Background: Millions of children raised in unstable, impoverished or violent environments fall behind more fortunate peers in brain development, executive cognitive functions (EF), and academic achievement, general health and employment outcomes. It is important to empirically demonstrate the relation between environment-related compromised EF and compromised functional life outcomes in order to establish that interventions to enhance EF in high-risk children could mitigate life-long effects of adverse rearing environments.
Methods: EF was assessed in 5717 children grades k-8 in 40 schools across the United States with web-based classroom-administered tests, and poverty level and academic achievement for each school drawn from US Department of Education data. A regression-based EF factor score was used to evaluate the degree of mediation by EF of the association between poverty and academic proficiency.
Findings: EF and academic achievement were both related to school poverty (pearson r -.50 to - .65, p =.0009 to <.0001).
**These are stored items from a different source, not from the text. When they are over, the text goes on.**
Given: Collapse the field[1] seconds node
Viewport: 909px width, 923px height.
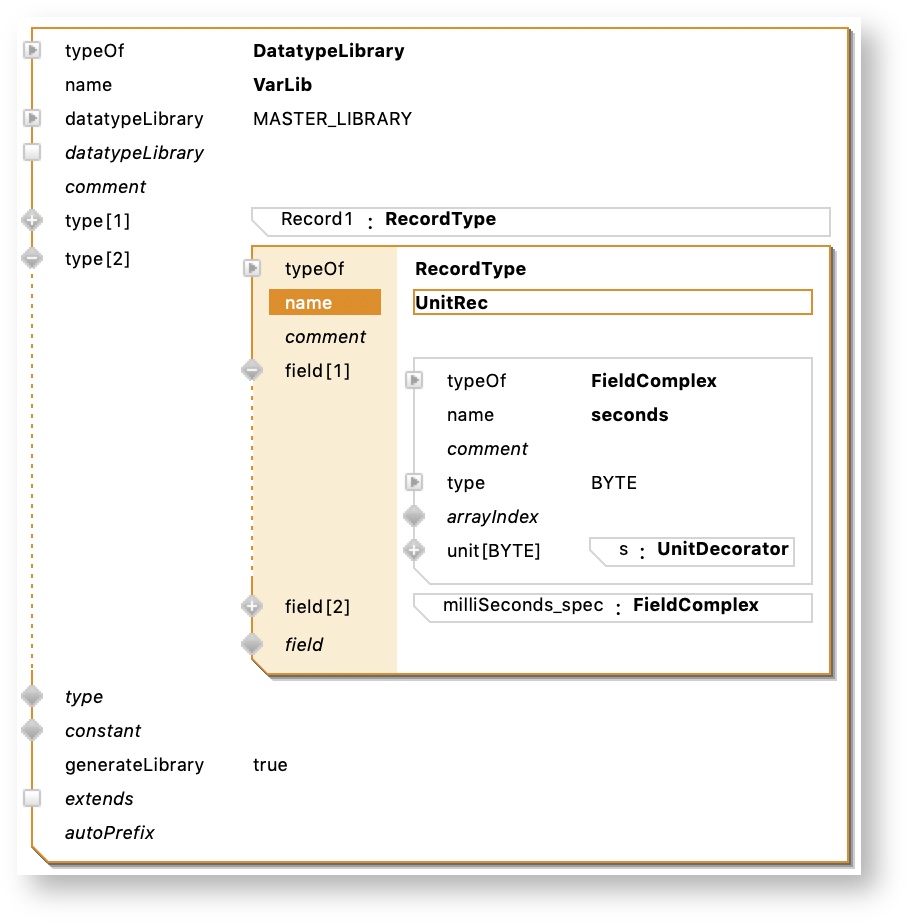Looking at the screenshot, I should point(252,371).
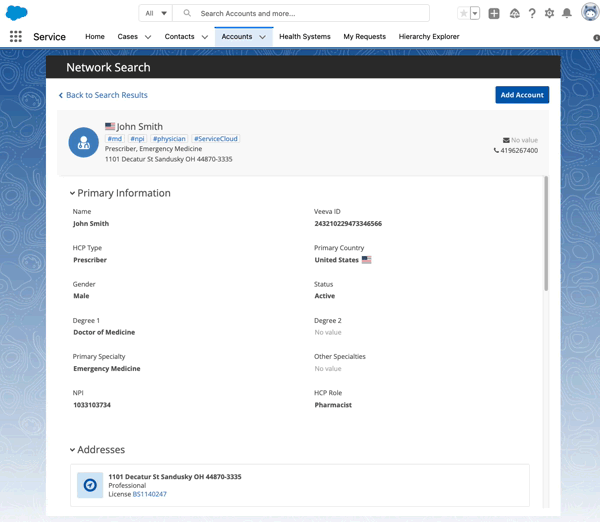The width and height of the screenshot is (600, 522).
Task: Go Back to Search Results
Action: click(103, 95)
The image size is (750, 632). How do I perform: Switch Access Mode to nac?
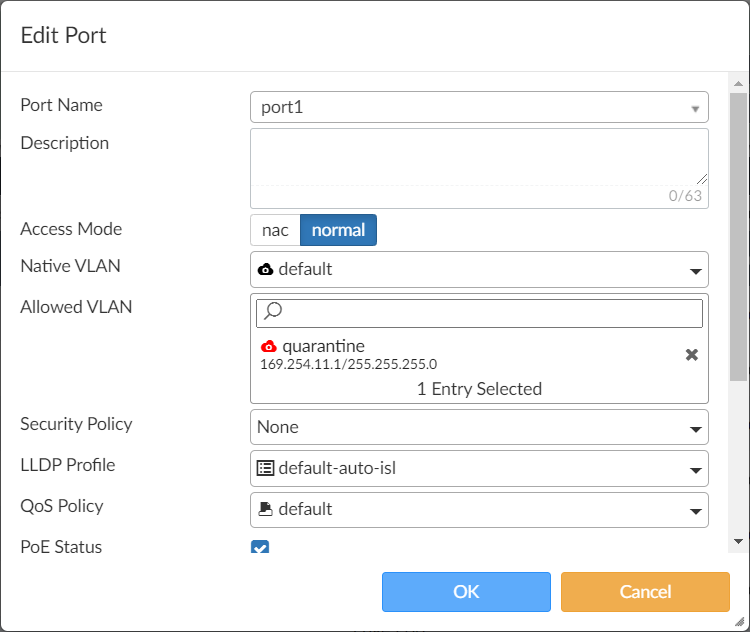click(x=275, y=230)
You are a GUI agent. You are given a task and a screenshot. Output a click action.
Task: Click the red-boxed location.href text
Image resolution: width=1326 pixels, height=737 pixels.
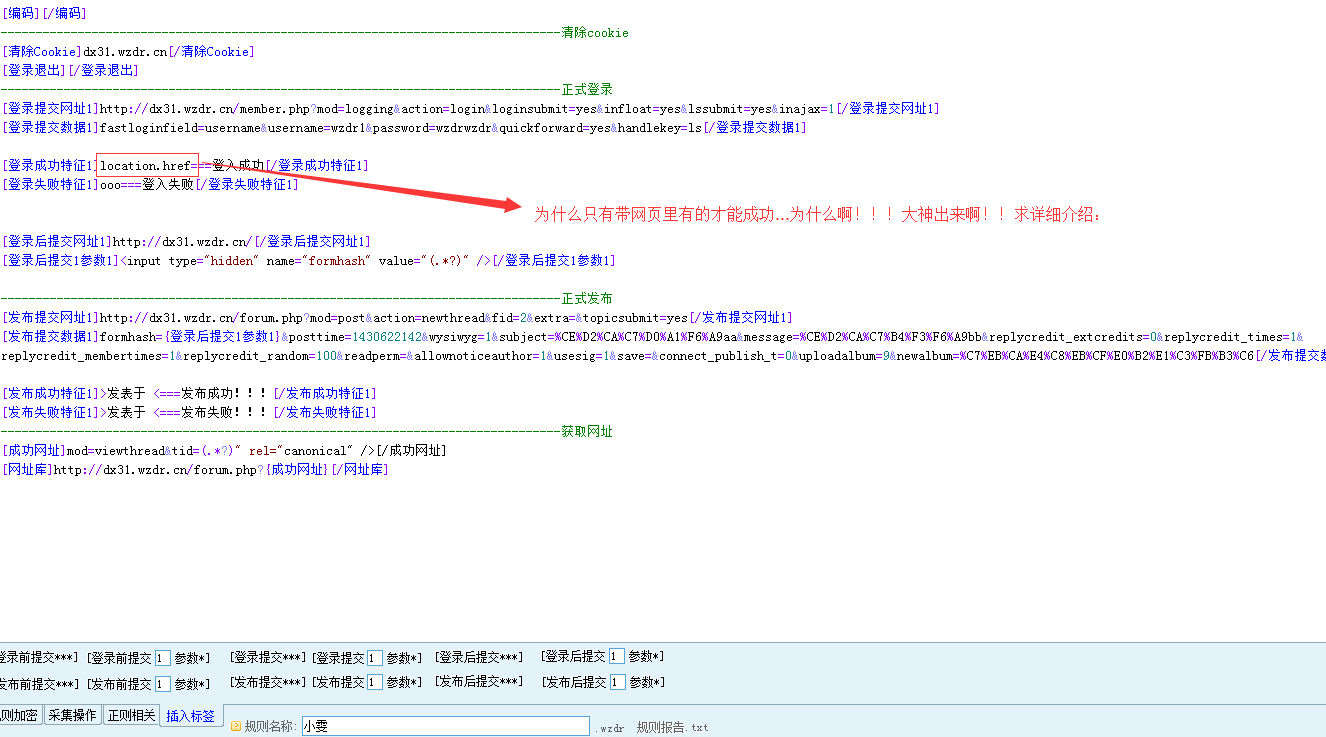click(x=147, y=165)
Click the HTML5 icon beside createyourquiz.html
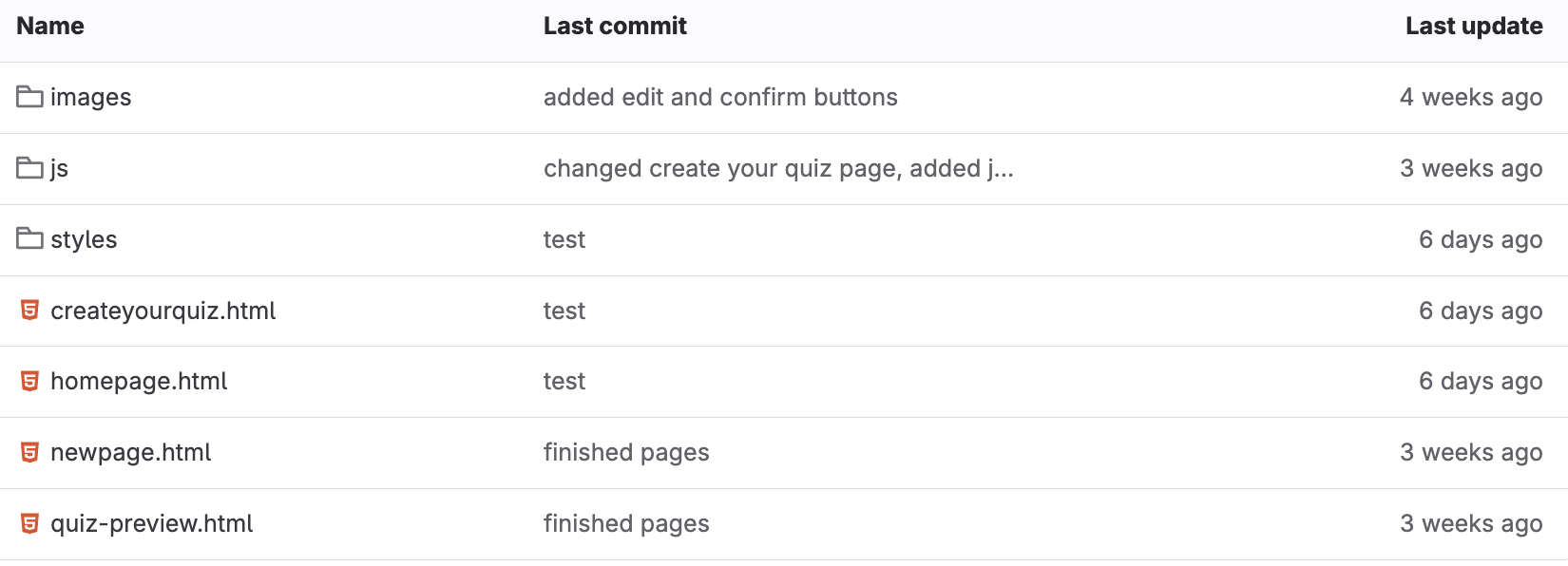 [29, 311]
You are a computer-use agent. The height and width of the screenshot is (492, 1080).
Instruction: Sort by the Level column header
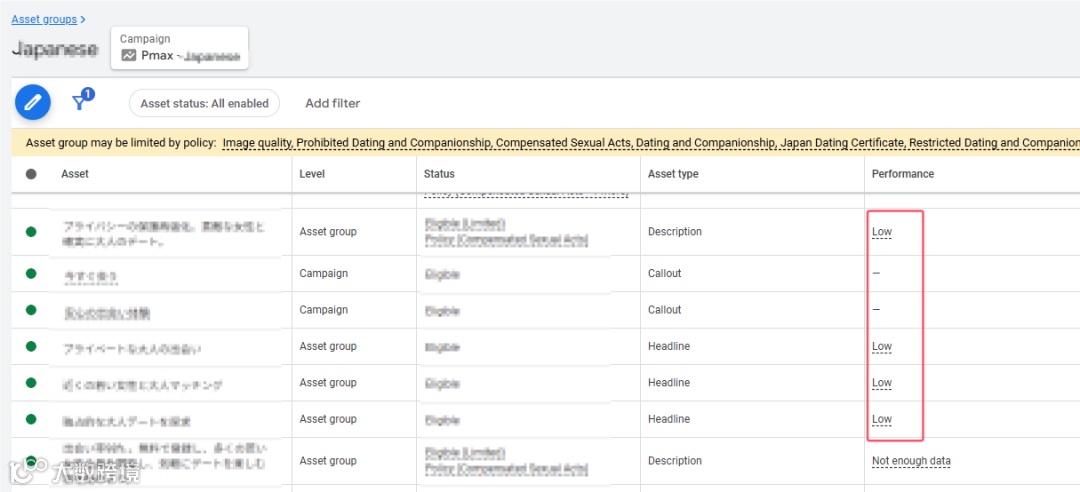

Estimated indirect effects of poverty through effects on EF were both significant according to bootstrap results (reading: -0.26, 95% CI: -0.47, -0.07; math: -0.23, 95% CI: -0.44, -0.06 ). The effect of poverty, after controlling for EF, was significant, but diminished on both reading (-0.58 to -0.31) and math (-0.59 to -0.35) performance, indicating that the effects of poverty on reading and math proficiency were mediated via effects of poverty on EF.
Interpretation: Effects of poverty on academic achievement are mediated by effects of poverty on EF, suggesting that interventions that enhance development of EF in children in impoverished and/or violent environments can mitigate damaging effects of these environments on neurocognitive and associated life and health outcomes. Without such interventions, a large number of young adults in troubled areas of the world will be ill-prepared for productive function in the 21st century world.
Funding: Research was supported by C8 Sciences' operating budget.
Declaration of Interest: Two of the authors, Professors Morris Bell and Bruce Wexler, have financial interest in the Yale start-up company C8 Sciences. A third author, Dr. Ahmet Esat Imal, is a part time employee of C8 Sciences. C8 Sciences has developed the assessments described in the paper, and an education intervention directed at improving cognitive skills and learning outcomes in children from poverty. The results presented in our manuscript support the value of the assessments done by C8 Sciences and the rationale for the C8 Sciences intervention. Because of this, Drs. Bell, Imal and Wexler could benefit financially from the publication of these findings. Pittman has no competing financial interest.
Ethical Approval: The Yale Human Investigations Committee determined that individual consent was not needed.